--- start ---
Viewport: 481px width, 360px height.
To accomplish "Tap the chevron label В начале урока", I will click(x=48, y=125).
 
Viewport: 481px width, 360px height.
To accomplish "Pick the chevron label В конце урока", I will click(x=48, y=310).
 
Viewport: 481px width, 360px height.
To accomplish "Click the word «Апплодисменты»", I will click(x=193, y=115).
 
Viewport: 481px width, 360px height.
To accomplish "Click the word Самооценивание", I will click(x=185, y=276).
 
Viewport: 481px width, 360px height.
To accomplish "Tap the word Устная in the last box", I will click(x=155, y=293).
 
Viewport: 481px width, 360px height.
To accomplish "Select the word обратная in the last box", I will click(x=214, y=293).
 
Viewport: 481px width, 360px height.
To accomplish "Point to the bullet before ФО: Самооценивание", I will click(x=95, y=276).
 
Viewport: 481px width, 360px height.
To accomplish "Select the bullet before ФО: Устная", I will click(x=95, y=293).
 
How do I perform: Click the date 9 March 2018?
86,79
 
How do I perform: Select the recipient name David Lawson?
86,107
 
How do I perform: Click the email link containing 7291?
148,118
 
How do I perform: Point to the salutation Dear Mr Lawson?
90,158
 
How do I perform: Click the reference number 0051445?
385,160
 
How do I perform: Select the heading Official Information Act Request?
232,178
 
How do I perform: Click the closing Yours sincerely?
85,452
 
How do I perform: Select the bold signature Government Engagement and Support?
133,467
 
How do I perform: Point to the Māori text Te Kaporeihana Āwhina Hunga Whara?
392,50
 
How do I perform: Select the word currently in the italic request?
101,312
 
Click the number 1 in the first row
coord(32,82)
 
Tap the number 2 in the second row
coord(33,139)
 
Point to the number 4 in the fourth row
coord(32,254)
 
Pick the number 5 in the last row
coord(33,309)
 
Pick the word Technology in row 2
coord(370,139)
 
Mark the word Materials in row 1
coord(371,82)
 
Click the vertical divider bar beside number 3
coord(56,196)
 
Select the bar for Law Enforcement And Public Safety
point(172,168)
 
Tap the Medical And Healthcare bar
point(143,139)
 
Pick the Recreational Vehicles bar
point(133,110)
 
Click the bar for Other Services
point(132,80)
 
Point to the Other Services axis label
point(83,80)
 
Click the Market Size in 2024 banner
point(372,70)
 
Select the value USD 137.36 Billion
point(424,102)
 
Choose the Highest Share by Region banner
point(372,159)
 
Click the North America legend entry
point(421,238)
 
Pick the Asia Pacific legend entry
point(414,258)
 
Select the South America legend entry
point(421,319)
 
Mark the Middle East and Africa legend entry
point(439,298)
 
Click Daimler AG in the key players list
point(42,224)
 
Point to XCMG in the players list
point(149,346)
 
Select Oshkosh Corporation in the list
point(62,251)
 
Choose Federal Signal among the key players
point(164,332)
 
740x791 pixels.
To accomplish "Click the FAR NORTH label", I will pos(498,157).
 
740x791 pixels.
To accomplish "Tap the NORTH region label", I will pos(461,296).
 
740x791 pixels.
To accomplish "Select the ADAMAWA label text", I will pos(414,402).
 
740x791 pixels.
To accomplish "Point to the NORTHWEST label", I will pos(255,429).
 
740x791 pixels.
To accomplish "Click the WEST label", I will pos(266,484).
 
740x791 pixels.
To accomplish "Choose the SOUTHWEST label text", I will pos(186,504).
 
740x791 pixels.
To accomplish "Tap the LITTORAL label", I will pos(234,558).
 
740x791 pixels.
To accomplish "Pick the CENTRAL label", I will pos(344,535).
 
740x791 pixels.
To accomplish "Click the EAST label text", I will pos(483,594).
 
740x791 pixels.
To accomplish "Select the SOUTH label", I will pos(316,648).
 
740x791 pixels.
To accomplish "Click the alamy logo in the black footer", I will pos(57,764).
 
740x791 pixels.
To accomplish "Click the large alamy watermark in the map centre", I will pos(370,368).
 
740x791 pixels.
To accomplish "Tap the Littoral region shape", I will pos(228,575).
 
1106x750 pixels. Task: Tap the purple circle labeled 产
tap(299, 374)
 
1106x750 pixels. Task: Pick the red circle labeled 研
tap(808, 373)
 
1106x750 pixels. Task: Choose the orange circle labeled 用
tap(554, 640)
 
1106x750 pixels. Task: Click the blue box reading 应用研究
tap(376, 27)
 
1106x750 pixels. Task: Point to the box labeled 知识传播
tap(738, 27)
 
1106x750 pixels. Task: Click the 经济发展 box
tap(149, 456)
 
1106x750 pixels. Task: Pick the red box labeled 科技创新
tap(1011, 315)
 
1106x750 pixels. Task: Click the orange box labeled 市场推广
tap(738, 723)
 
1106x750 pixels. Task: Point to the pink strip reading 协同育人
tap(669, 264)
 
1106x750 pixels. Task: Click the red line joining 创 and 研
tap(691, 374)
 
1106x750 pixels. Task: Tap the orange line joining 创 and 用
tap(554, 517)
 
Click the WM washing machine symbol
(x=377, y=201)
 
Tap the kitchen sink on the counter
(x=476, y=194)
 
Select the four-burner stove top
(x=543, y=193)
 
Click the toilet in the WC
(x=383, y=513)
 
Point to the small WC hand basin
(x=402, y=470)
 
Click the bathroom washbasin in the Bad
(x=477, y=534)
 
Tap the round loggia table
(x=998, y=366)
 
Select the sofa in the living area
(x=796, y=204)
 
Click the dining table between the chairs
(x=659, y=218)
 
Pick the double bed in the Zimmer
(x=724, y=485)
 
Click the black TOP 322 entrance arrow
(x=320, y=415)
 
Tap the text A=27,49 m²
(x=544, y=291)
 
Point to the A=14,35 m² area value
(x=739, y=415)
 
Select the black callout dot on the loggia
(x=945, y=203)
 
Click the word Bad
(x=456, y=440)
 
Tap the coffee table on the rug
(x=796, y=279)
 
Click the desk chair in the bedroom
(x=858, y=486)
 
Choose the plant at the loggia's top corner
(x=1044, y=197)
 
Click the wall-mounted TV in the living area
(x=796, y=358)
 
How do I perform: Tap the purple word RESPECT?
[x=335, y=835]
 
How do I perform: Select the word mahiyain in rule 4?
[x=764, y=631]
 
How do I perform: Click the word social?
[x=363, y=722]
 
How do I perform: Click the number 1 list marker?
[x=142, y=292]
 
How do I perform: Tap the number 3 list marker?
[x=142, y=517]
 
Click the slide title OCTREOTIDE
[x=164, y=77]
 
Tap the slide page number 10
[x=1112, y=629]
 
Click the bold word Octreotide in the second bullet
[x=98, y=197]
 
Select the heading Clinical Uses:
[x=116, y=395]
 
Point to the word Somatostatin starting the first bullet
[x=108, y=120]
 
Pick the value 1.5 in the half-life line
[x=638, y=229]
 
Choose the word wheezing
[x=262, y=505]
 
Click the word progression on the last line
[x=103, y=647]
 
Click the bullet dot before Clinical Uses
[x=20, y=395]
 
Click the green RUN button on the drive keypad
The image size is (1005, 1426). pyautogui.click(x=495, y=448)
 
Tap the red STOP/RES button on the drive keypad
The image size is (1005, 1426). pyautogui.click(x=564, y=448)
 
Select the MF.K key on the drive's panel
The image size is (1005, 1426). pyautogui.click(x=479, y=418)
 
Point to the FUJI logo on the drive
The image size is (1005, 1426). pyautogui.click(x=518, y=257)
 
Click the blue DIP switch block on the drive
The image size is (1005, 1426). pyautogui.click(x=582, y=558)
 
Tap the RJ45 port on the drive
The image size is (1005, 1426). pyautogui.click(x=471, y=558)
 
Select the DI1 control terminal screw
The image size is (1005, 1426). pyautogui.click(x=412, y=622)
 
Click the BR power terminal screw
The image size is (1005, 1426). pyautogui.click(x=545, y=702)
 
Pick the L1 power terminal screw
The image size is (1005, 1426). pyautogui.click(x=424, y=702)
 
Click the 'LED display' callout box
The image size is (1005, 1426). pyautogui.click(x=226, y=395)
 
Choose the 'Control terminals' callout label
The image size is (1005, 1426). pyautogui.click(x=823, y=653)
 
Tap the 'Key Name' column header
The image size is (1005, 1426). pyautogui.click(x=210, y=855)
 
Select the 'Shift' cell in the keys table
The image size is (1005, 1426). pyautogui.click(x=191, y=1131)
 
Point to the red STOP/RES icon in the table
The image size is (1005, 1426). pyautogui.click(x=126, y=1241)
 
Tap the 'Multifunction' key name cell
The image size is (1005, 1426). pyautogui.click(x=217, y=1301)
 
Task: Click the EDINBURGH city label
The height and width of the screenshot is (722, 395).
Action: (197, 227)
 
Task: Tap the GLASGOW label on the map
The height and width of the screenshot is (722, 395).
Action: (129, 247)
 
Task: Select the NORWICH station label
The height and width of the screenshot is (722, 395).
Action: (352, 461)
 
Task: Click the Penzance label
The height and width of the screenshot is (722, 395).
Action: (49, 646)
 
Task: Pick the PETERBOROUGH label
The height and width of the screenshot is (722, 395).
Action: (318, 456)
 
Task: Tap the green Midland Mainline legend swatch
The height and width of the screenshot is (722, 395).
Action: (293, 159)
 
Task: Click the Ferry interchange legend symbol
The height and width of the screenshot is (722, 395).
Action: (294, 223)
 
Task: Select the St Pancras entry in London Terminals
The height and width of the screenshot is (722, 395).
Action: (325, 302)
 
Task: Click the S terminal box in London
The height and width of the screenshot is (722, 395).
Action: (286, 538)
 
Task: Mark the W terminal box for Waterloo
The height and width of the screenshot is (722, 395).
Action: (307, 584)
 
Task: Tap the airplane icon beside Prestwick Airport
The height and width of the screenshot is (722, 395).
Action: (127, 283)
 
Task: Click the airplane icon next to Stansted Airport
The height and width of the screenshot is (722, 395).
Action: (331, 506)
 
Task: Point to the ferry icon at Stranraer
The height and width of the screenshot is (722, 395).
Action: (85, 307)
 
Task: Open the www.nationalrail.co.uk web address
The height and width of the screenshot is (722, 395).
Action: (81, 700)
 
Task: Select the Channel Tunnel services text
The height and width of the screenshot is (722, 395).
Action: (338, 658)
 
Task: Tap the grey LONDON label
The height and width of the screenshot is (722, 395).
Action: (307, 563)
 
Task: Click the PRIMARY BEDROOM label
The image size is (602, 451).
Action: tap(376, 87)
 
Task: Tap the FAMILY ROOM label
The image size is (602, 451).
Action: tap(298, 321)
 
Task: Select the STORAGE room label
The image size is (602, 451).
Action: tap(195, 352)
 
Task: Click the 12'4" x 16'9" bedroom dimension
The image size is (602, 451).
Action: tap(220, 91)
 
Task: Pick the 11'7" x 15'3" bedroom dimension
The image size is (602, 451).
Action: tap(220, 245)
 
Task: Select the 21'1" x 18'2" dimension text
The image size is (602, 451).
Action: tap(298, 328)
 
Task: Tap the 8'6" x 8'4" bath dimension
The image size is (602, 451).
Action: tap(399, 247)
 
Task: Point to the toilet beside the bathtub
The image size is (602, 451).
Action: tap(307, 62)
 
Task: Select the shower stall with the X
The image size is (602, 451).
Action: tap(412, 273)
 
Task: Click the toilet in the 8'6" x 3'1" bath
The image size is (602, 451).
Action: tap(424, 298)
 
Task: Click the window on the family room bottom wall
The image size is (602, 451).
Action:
--- end ---
• _What the task requires_
Could you output, unchanged, the lines of the material from the one containing "Select the value USD 137.36 Billion" through the one containing "point(164,332)", with both of those lines included?

• _Complete answer_
Select the value USD 137.36 Billion
point(424,102)
 
Choose the Highest Share by Region banner
point(372,159)
 
Click the North America legend entry
point(421,238)
 
Pick the Asia Pacific legend entry
point(414,258)
 
Select the South America legend entry
point(421,319)
 
Mark the Middle East and Africa legend entry
point(439,298)
 
Click Daimler AG in the key players list
point(42,224)
 
Point to XCMG in the players list
point(149,346)
 
Select Oshkosh Corporation in the list
point(62,251)
 
Choose Federal Signal among the key players
point(164,332)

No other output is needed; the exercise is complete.